Un tribunal rwandais a rejeté mardi l’appel d’une figure de l’opposition qui réclamait l’annulation de ses condamnations antérieures, ce qui le disqualifie de l’élection présidentielle de juillet et l’empêche de défier le président Paul Kagame.
Bernard Ntaganda, 55 ans, farouche opposant à M. Kagame, a demandé en février à la Haute Cour de Kigali d’annuler des condamnations remontant à plus d’une décennie.
Trois juges ont collégialement rejeté le recours de M. Ntaganda, arguant que le responsable politique n’a pas payé quelque 106.000 francs rwandais (76 euros) de frais de justice en lien avec une précédente affaire.
« La Haute Cour a conclu que M. Ntaganda n’a pas respecté la loi qui impose aux individus de demander l’annulation de leur condamnation, et rejette ainsi son appel », a déclaré le tribunal dans sa décision.
M. Ntaganda, avocat et fondateur du parti PS-Imberakuri, a expliqué détenir la preuve du paiement de ces frais. Selon lui, la décision du tribunal « n’était pas un résultat surprenant ».
« Le FPR (Front patriotique rwandais) au pouvoir ne peut pas permettre aux tribunaux d’être indépendants », a déclaré l’opposant à l’AFP.

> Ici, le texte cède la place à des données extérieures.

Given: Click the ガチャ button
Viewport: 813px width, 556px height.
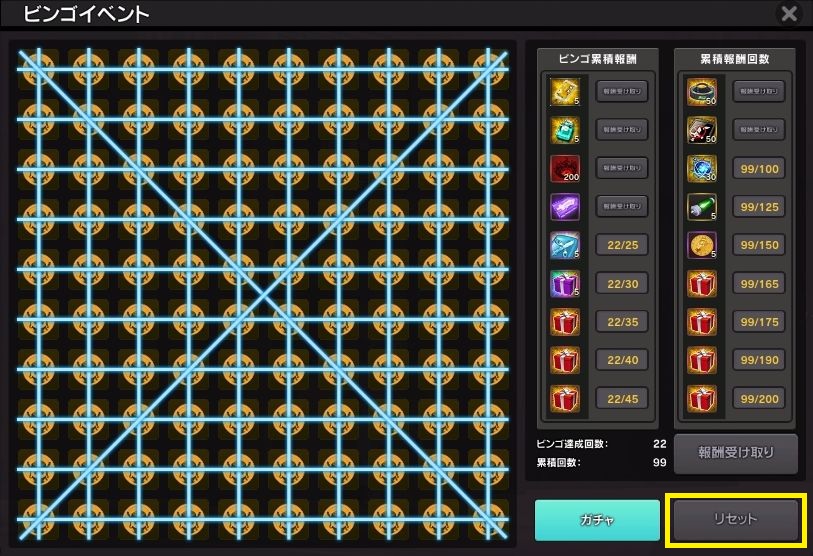Looking at the screenshot, I should click(597, 520).
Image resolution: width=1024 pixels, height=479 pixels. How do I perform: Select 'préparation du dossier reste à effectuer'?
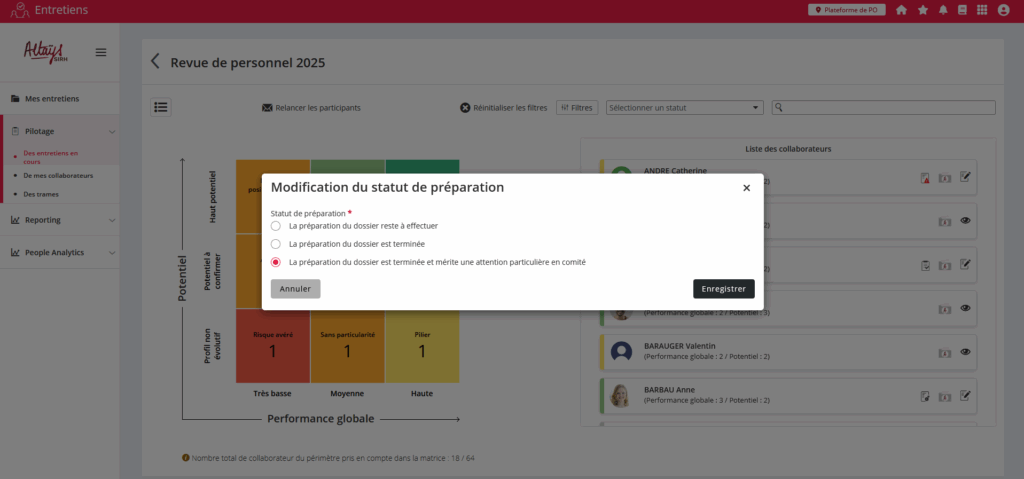pyautogui.click(x=276, y=226)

Il s’agit de la deuxième figure de l’opposition empêchée de participer au scrutin présidentiel du 15 juillet contre Paul Kagame, homme fort du Rwanda depuis la fin du génocide en 1994 et considéré comme le favori pour décrocher un nouveau mandat.
En mars, une autre opposante de longue date, Victoire Ingabire, avait échoué à obtenir en justice la restauration de ses droits civiques après une condamnation à une peine de prison en 2013, ce qui lui interdit de se présenter.
M. Ntaganda avait tenté de se présenter à la présidentielle en 2010 mais avait été arrêté avant le vote. Il avait ensuite purgé une peine de quatre ans d’emprisonnement pour menaces envers la sécurité de l’Etat et attisement des divisions ethniques avant d’être libéré en 2014.
Or en vertu de la loi rwandaise, une personne condamnée à plus de six mois de prison ne peut exercer de fonction publique.
Crédité du spectaculaire développement du Rwanda, exsangue au sortir du génocide, Paul Kagame est régulièrement accusé de bafouer la liberté d’expression et de réprimer toute opposition.
Elu président par le Parlement en avril 2000, il a obtenu plus de 90% des voix aux présidentielles qui se sont tenues depuis au suffrage universel en 2003, 2010 et 2017.
Jusqu’en 2015, la constitution rwandaise limitait le nombre de mandats présidentiels à deux septennats.
Une révision constitutionnelle controversée, approuvée par referendum en décembre 2015, a réduit la durée du mandat présidentiel à cinq ans tout en maintenant la limitation de deux mandats.
Elle prévoyait que cette réforme, non rétroactive, entre en vigueur après un septennat transitoire entre 2017 et 2024, que Paul Kagame a été autorisé à briguer.
Le chef de l’Etat peut également se présenter à deux nouveaux quinquennats, et donc potentiellement rester au pouvoir jusqu’en 2034.